Elmer E. Roberts, (William Gibson, and C. VanAlen Smith, of counsel,) for appellant.

J. E. Malone, Jr., for appellee.

Mr. Justice Dunn

delivered the opinion of the court:

Julia Koscholik Franken died in 1913, leaving a husband surviving her and two brothers, with several nephews and nieces, as her heirs. She left a will, and her executor filed a petition to the November term, 1920, of the probate court of LaSalle county to sell lot 2 in block 71 in the city of LaSalle, except coal and mining rights, for the payment of the debts, legacies and costs of administration. The lot had been the homestead of the testatrix and her husband. The latter renounced the will.
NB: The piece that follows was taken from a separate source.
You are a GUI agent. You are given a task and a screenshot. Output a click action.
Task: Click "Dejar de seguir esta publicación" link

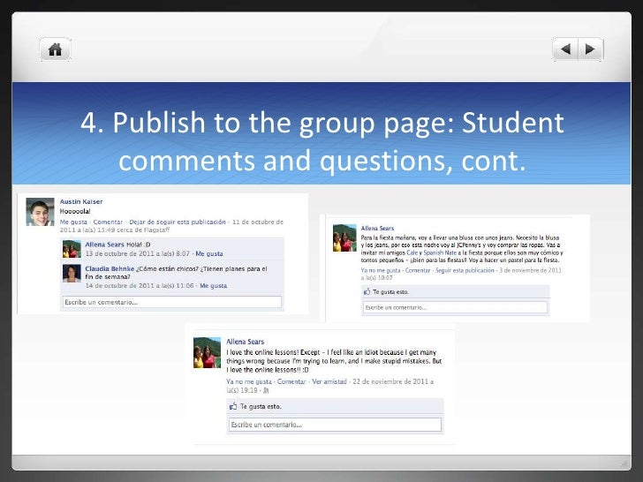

He continued in possession .of the homestead, but having acquired a new homestead in 1918 his homestead rights in the premises in controversy ceased. He collected all the rents from the property but failed to pay the taxes and special assessments, and in 1914 the lot was sold for taxes. On October 16, 1916, the county clerk executed a tax deed conveying the lot to Walter Langlois, who has never been in possession or instituted any proceedings to take possession of the premises.. Besides the husband and heirs, Langlois, the holder of the tax deed, was made defendant to the petition. The petition stated that the petitioner was ready and willing to redeem from the tax deed, and prayed to be permitted to do so if the defendant Joseph Franken, who was the surviving husband, should not be ordered by the court to redeem, and further prayed if the petitioner should be permitted to and should redeem from the tax deed, and if a decree for the sale of the premises should be entered, that the petitioner should be *420authorized to withhold from the portion of the purchase price to which Franken might be entitled, the amount expended by the petitioner in the redemption. The facts were all stipulated upon the hearing, and the court found that there was a deficiency of personal property to pay the debts and legacies in the amount of $1671.50, and ordered the real estate in question sold for the payment of this deficiency. It was further ordered that the premises be sold free and clear of the lien of the Langlois tax deed, and upon the confirmation of the report of the sale, or prior thereto, the executor should redeem from all tax sales for all unpaid special assessments, and that the amount necessary to be expended for that purpose should be retained from that part of the proceeds which otherwise would go to and be distributed to Franken. Langlois appealed from this order.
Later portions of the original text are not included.